Oil prices pared overnight gains as investors eyed the upcoming ECB policy decision, which is broadly expected to initiate a bond-buying program that would further devalue the euro against the US dollar, weighing on dollar-denominated commodities.

CNBC reported, citing a source, that the ECBs Executive Board has proposed a program to buy 50 billion euros in bonds per month, starting in March, to fight deflation and spur economic growth in the single currency bloc.

Meanwhile, demand-supply imbalance worries continued to weigh on the market, with OPEC showing no signs of willingness to back off and reduce output. Oil prices have fallen by more than 50% since a June peak as the US pumps at the highest pace in more than three decades, while OPEC resisted calls to cut its own output, exacerbating concerns that slowing global economic growth will fail to soak the additional supply.

OPEC officials have attributed the price rout to rising supplies outside the group, saying that OPEC bears no responsibility and therefore shouldnt feel obliged to reduce its own market share in order to stabilize the market.

Data by the Energy Information Administration showed last week that US crude output surged by 60 000 barrels per day to 9.192 million bpd in the seven days ended January 9th, the highest level for weekly data dating back to January 1983.
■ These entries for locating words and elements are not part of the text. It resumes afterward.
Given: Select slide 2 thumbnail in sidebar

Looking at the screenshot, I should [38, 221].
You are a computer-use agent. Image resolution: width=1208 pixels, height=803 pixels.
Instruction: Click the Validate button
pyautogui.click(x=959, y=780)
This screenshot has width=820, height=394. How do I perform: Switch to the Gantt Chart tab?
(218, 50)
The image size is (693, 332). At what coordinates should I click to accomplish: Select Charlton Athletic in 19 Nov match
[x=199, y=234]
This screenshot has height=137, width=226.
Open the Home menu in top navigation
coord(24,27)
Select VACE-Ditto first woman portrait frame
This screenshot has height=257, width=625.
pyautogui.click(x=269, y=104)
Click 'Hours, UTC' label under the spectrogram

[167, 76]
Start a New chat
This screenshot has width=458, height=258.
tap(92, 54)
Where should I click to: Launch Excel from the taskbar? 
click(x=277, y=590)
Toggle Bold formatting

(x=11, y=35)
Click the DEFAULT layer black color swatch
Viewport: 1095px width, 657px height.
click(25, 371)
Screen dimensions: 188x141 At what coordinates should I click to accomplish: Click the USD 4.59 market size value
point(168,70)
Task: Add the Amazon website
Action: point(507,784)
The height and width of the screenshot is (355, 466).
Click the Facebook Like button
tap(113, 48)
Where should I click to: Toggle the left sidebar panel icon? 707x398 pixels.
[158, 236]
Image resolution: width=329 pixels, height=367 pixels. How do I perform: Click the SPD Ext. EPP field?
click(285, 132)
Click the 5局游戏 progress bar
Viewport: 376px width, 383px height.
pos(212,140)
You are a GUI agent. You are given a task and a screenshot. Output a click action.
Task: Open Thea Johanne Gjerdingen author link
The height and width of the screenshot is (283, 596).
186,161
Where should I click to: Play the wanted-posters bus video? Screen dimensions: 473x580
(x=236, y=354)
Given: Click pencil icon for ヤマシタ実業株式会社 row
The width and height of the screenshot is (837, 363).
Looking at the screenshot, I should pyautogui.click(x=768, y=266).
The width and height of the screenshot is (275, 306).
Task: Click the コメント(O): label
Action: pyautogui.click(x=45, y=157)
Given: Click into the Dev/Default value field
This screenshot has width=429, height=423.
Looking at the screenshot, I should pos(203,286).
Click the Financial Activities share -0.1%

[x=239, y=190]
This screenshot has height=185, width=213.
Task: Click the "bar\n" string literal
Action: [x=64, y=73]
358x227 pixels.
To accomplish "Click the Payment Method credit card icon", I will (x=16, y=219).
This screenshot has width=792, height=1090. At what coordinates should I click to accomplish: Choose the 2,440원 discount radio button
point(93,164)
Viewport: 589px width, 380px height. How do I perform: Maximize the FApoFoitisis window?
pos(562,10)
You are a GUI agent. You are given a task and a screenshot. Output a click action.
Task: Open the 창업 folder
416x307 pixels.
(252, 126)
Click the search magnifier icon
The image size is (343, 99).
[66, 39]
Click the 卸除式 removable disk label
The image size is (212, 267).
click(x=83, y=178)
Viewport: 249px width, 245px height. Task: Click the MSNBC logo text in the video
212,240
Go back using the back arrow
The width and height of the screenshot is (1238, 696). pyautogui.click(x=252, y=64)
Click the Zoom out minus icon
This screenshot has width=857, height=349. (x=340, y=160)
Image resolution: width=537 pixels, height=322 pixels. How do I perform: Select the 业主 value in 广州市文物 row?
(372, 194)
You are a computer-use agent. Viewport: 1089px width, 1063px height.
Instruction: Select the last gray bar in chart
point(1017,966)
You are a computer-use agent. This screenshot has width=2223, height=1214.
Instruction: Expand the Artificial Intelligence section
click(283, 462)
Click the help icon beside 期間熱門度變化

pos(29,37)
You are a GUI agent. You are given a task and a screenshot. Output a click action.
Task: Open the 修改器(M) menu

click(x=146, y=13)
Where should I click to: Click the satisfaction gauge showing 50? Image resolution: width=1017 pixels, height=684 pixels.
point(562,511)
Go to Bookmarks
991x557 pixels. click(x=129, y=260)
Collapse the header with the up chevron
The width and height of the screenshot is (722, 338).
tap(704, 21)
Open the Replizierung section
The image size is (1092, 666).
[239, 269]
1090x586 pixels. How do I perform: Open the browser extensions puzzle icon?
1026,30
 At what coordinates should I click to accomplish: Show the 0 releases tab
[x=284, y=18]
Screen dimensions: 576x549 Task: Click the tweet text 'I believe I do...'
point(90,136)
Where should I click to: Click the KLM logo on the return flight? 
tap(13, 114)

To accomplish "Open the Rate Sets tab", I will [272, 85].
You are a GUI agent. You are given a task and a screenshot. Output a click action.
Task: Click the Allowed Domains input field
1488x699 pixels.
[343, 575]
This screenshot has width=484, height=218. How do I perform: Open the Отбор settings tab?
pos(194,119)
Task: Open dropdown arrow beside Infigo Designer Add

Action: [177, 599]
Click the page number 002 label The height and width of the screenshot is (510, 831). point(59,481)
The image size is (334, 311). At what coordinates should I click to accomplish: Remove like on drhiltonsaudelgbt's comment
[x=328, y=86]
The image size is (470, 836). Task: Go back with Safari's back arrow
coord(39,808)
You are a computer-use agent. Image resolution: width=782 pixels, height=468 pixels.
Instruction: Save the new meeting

OPEC Secretary-General Abdalla El-Badri said that oil prices will rebound rather than extend losses to as low as $20, as some analysts had predicted. Meanwhile, the groups second-biggest producer Iraq will need to boost output to compensate for the lower prices, according to Deputy Prime Minister Rowsch Nuri Shaways. Oil Minister Adel Abdul Mahdi said earlier in the week that Iraq is currently pumping a record 4 million barrels per day and plans to boost exports to 3.3 million bpd this year.

US supplies

Further weighing on the market, the EIA is expected to report later today that US crude oil inventories rose by 2.62 million barrels in the week ended January 16th, following a 5.39-million jump the preceding period. Gasoline inventories are projected to have risen by 1.3 million barrels, while stockpiles of distillate fuels, which include diesel and heating oil, probably increased by 0.25 million barrels.

Industry group the American Petroleum Institute reported yesterday that US crude inventories rose by 5.7 million barrels last week, while gasoline stockpiles increased by 2.1 million and distillate supplies fell by 1.8 million barrels.

APIs data, however, is deemed less reliable than EIAs figures as the trade association bases its statistics on voluntary information provided by operators of refineries, pipelines and bulk terminals, while the government requires reports to be filed with the EIA.

Pivot points

According to Binary Tribune’s daily analysis, West Texas Intermediate March futures’ central pivot point is at $47.51. In case the contract breaches the first resistance level at $48.47, it may rise to $49.16. Should the second key resistance be broken, the US benchmark may attempt to advance $50.12.

If the contract manages to breach the first key support at $46.82, it might come to test $45.86. With this second support broken, movement to the downside could continue to $45.17.

Meanwhile, March Brent’s central pivot point is projected at $48.94. The contract will see its first resistance level at $49.68. If breached, it may rise and test $50.32. In case the second key resistance is broken, the European crude benchmark may attempt to advance $51.06.

If Brent manages to penetrate the S1 level at $48.30, it could continue down to test $47.56. With the second support broken, downside movement may extend to $46.92 per barrel.